Observability Overview¶
This guide provides an overview of observability in the Cml Cloud Manager, covering the three pillars of observability and how they work together to help you understand your system.
Table of Contents¶
What is Observability?¶
Observability is the ability to understand the internal state of a system by examining its external outputs. Unlike monitoring (which tells you what is broken), observability helps you understand why it's broken.
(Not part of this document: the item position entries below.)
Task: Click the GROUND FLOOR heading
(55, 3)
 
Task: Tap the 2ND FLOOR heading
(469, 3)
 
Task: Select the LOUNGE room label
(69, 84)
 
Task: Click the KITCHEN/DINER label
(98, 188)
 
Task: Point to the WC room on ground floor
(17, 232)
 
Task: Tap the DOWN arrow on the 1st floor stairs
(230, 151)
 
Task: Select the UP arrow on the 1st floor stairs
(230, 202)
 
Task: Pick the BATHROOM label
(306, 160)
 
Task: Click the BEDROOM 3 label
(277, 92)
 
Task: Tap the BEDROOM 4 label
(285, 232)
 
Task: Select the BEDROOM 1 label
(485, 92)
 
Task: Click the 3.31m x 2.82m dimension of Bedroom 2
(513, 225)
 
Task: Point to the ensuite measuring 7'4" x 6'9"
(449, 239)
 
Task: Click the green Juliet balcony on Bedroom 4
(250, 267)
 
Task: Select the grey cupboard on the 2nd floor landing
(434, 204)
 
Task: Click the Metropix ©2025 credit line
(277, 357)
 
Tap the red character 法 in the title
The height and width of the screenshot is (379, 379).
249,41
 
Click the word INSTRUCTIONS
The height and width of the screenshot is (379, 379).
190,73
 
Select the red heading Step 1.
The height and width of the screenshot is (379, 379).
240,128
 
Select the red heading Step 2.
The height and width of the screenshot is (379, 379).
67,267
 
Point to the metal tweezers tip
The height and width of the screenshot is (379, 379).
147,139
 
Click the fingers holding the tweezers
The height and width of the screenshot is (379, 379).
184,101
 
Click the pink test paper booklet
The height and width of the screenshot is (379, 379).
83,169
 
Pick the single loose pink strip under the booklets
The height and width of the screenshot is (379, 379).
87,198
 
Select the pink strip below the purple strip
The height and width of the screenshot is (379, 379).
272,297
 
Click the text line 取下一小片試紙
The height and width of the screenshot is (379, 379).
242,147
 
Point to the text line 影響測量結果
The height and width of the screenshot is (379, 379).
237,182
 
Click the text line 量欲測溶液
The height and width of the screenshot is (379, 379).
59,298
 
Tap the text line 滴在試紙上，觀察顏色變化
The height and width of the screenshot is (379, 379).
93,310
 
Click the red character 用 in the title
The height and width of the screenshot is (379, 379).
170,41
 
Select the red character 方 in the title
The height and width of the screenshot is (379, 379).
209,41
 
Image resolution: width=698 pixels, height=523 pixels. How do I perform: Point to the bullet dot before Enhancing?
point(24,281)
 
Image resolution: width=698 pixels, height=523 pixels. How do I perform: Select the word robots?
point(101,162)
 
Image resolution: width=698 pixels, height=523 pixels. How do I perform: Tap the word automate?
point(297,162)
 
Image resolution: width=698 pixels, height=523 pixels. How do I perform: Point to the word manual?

Observability vs Monitoring¶
| Aspect | Monitoring | Observability |
|---|---|---|
| Focus | Known failures | Unknown failures |
| Approach | Predefined dashboards | Exploratory analysis |
| Questions | "Is the system up?" | "Why is it behaving this way?" |
| Data | Aggregated metrics | High-cardinality data |
| Response | Alert on thresholds | Investigate root cause |
Why Observability Matters¶
- Debug Production Issues: Understand complex distributed system behavior
- Performance Optimization: Identify bottlenecks and optimize slow operations
- User Experience: Track real user impact of bugs and performance issues
- Business Insights: Correlate technical metrics with business outcomes
- Proactive Problem Detection: Catch issues before they impact users
The Three Pillars¶
The Cml Cloud Manager implements all three pillars of observability using OpenTelemetry:
1. Metrics¶
What: Numerical measurements aggregated over time.
Examples:
- Request count per endpoint
- Task creation rate
- Database query latency
- Memory usage
Use Cases:
- Dashboards and real-time monitoring
- Alerting on thresholds
- Capacity planning
- Performance trending
Learn More: Metrics Guide
2. Traces¶
What: Request paths through your distributed system showing timing and relationships.
Examples:
- End-to-end request flow from API → Handler → Repository → Database
- Service dependencies and call graphs
- Operation timing and bottlenecks
- Error propagation paths
Use Cases:
- Debugging slow requests
- Understanding system architecture
- Finding performance bottlenecks
- Troubleshooting distributed transactions
Learn More: Tracing Guide
3. Logs¶
What: Timestamped event records with contextual information.
Examples:
- Application errors and exceptions
- Business events (task created, user logged in)
- Debug information
- Security audit trails
Use Cases:
- Debugging specific issues
- Security auditing
- Compliance and audit trails
- Root cause analysis
Status: Structured logging implemented, OpenTelemetry log export disabled (using traditional logging).
Quick Links¶
Documentation¶
- Architecture - Technical architecture and components
- Getting Started - Quick start guide and examples
- Configuration - Environment variables and configuration options
- Best Practices - Naming conventions, cardinality control, and patterns
- Troubleshooting - Common issues and solutions
Instrumentation Guides¶
- Metrics Guide - How to add custom metrics
- Tracing Guide - How to add custom spans
Tools¶
- Grafana: http://localhost:3000 - View traces and metrics
- Prometheus: http://localhost:9090 - Query metrics directly
- OTEL Collector: http://localhost:4317 - Telemetry collection endpoint
Getting Started¶
1. Start the Stack¶
2. Generate Telemetry¶
# Make API requests
curl -X POST http://localhost:8000/api/tasks \
-H "Content-Type: application/json" \
-H "Authorization: Bearer YOUR_TOKEN" \
-d '{"title": "Test Task", "priority": "high"}'
3. View Data¶
Traces in Grafana:
- Open http://localhost:3000
- Navigate to Explore → Tempo
- Search for service:
cml-cloud-manager
Metrics in Prometheus:
- Open http://localhost:9090
- Execute query:
rate(cml_cloud_manager_tasks_created_total[5m])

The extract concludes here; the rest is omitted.